» Data to process
┌──
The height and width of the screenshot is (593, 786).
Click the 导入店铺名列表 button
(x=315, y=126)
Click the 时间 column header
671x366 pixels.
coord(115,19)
└──
» What you have to do
Keeping each word as it stands, transcribe every entry.

» Task answer
The height and width of the screenshot is (593, 786).
Click the 导入店铺名列表 button
(x=315, y=126)
Click the 时间 column header
671x366 pixels.
coord(115,19)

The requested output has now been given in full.